== TEXT PASSAGE

I find many interviewers have no idea that it's a two way street as well. I
guess it shortens the interview for me though. I don't want to work for
someone who only wants answers, not a conversation.

------
darrikmazey
I find it amusing that he starts off with a rant about long resumes. Then half
of what follows goes on to talk about all the extensive information you have
to communicate on your CV just to get an interview.

I severely disagree with the attitude conveyed. People would do well to
remember that a work arrangement is _mutually_ beneficial, always. You take a
job because it is in your interest to do so. You are offered a job because it
is in their interest to do so. No one employs someone while taking a loss on
them, yet companies treat interviewees as if they would be lucky to land such
a wonderful job.

If this attitude came out in my interview, I'd immediately walk out. If you're
treating me in this way before I even work for you, odds are it's not ever
going to get better, only worse.

------
minsight
"If I have to spend more than 30 seconds finding out what you have
accomplished, forget it."

Not to worry. I will only work for someone who can manage to conquer problems
of scale such as skimming a resume and finding pertinent points. If you are
unable or unwilling to do so, we'll eventually have a problem and I'll be
better off elsewhere.

------
drone
It seems somewhere along the line, every person who is aspiring to become
someone great in the industry gets the wrong cue. They see some conceited
individual writing blog posts about how great they are, and they assume
mimicking this style of writing will make them equally as great. The truth is:
most of us barely tolerate this attitude from those who are truly great
because we don't have much choice. Until you are truly great (i.e. on the
cover of time magazine, and solving the largest problems we all face with
ease), you would do better to present yourself with humility.

====
== EXCERPTED DATA

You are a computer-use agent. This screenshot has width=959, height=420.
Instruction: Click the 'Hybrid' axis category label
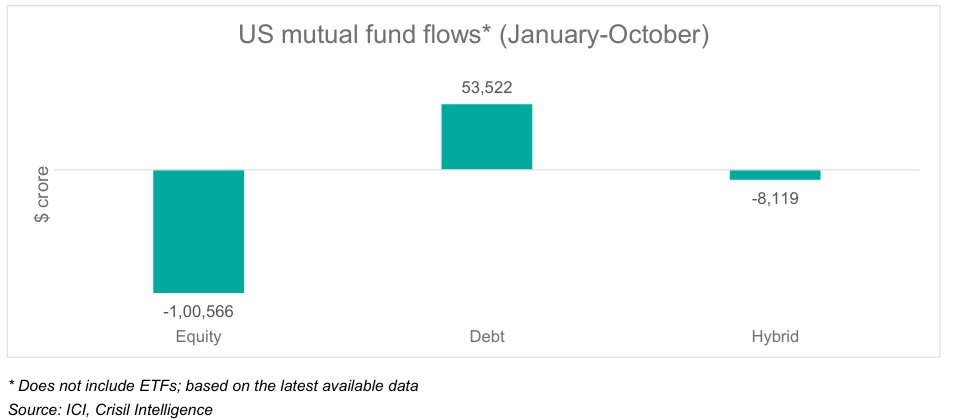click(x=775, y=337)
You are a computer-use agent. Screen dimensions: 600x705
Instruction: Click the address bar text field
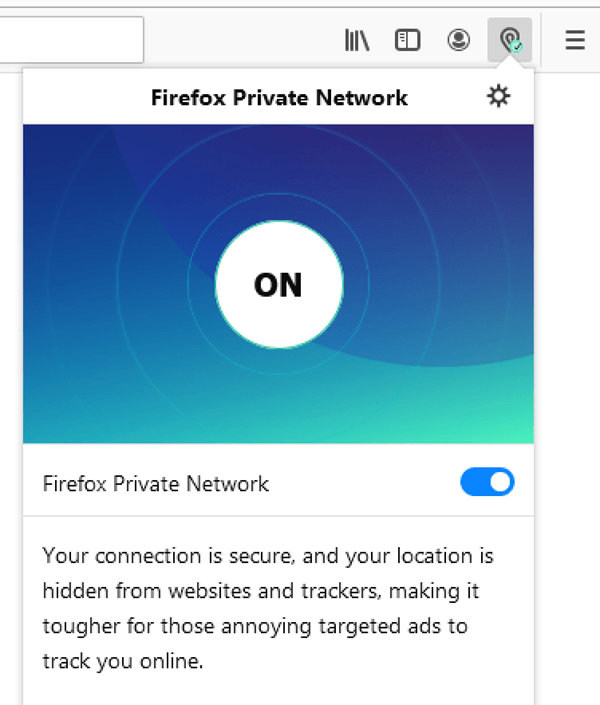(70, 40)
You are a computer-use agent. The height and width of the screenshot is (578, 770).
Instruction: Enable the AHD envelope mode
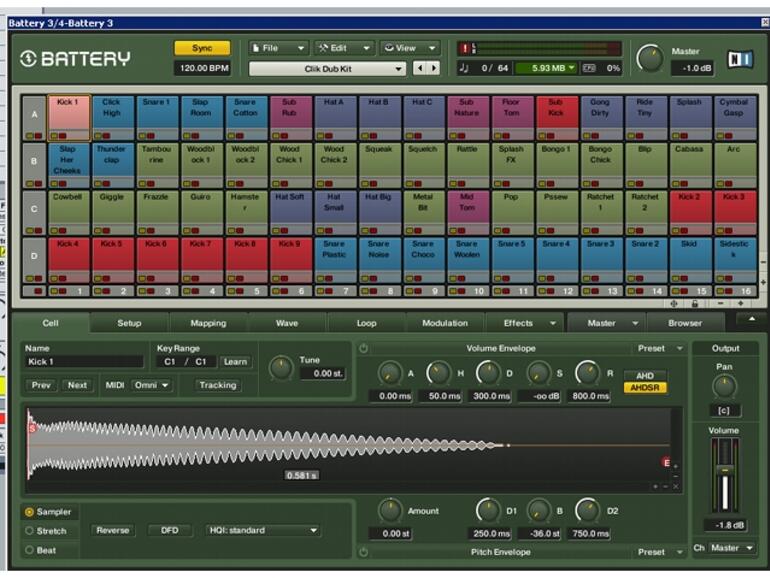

====
== EXCERPTED DATA

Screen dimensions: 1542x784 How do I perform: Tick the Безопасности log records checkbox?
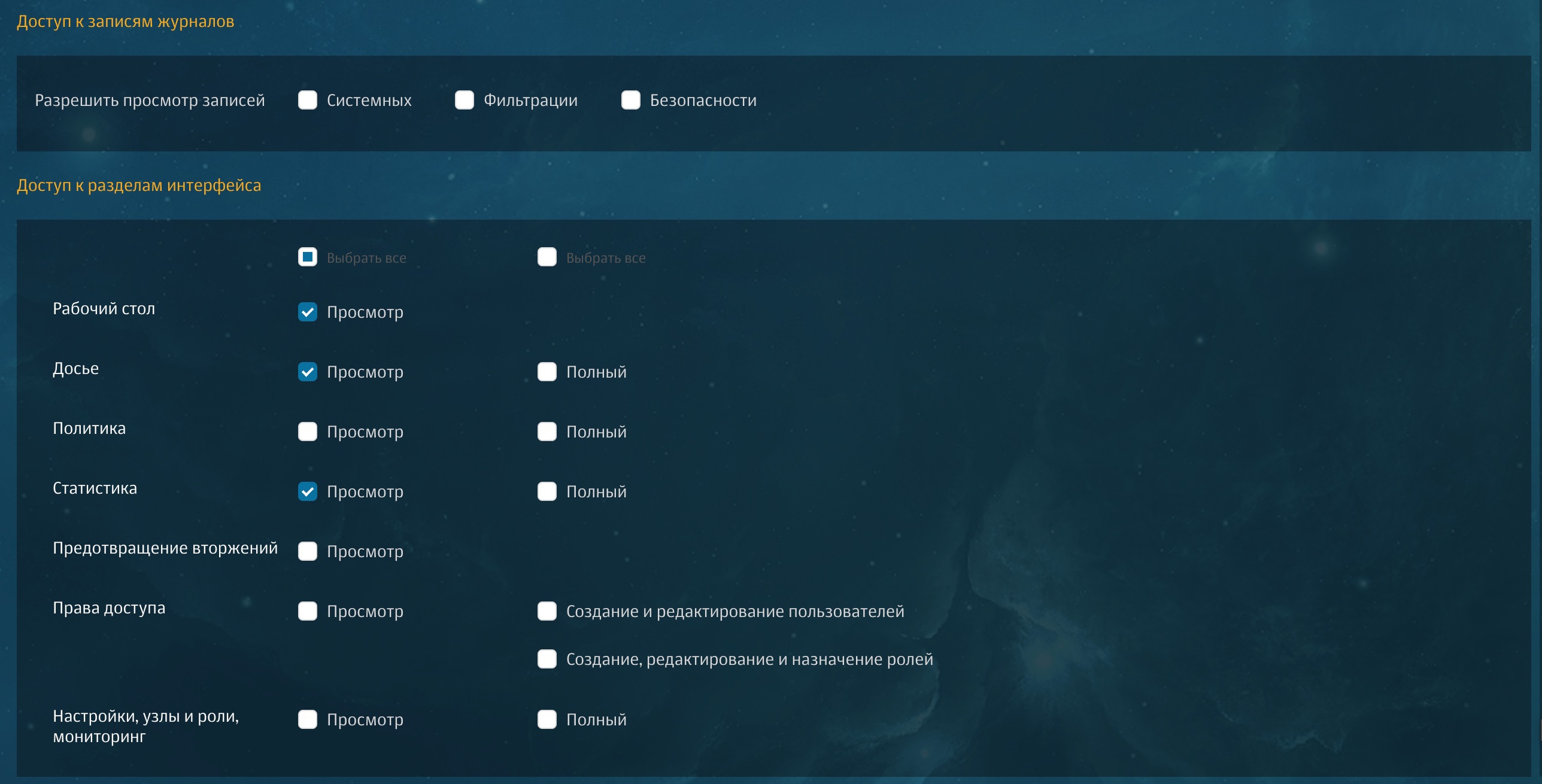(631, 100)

====

REQUEST 1: Give the usernames shown above the comments in the forum thread on job interviews, in the order they appear.
REQUEST 2: Extend the forum thread on job interviews with a passage that picks up after its final sentence.

FINAL ANSWER 1: darrikmazey, minsight, drone

FINAL ANSWER 2:
That you thought it appropriate to write a blog post with simply the title of
"Why I won't hire you," is the reason "Why I will never interview with you."
(And, for many others as well, I'm sure.) It has little to do with the content
(although in fact, the content only gets worse with conceit and self-inflating
statements) and everything to do with your attitude.

Who wants to work for someone who already thinks they're better than the
majority of humanity? I'd want to work for a manager who knows how to
communicate effectively without being abrasive, and who has excellent skills
in resolving conflict and helping their team grow to their maximum potential.
Everything about your blog post suggest the opposite combined with such a
level of hubris, that I could only imagine working for you would be the worst
job I've ever had.

Good luck with that hiring thing.

------
tkiley
/No career plans or vision/

The best developers I've ever worked with tend to lack career plans. If you're
sufficiently happy with your life that you don't need a change strategy,
that's pretty cool.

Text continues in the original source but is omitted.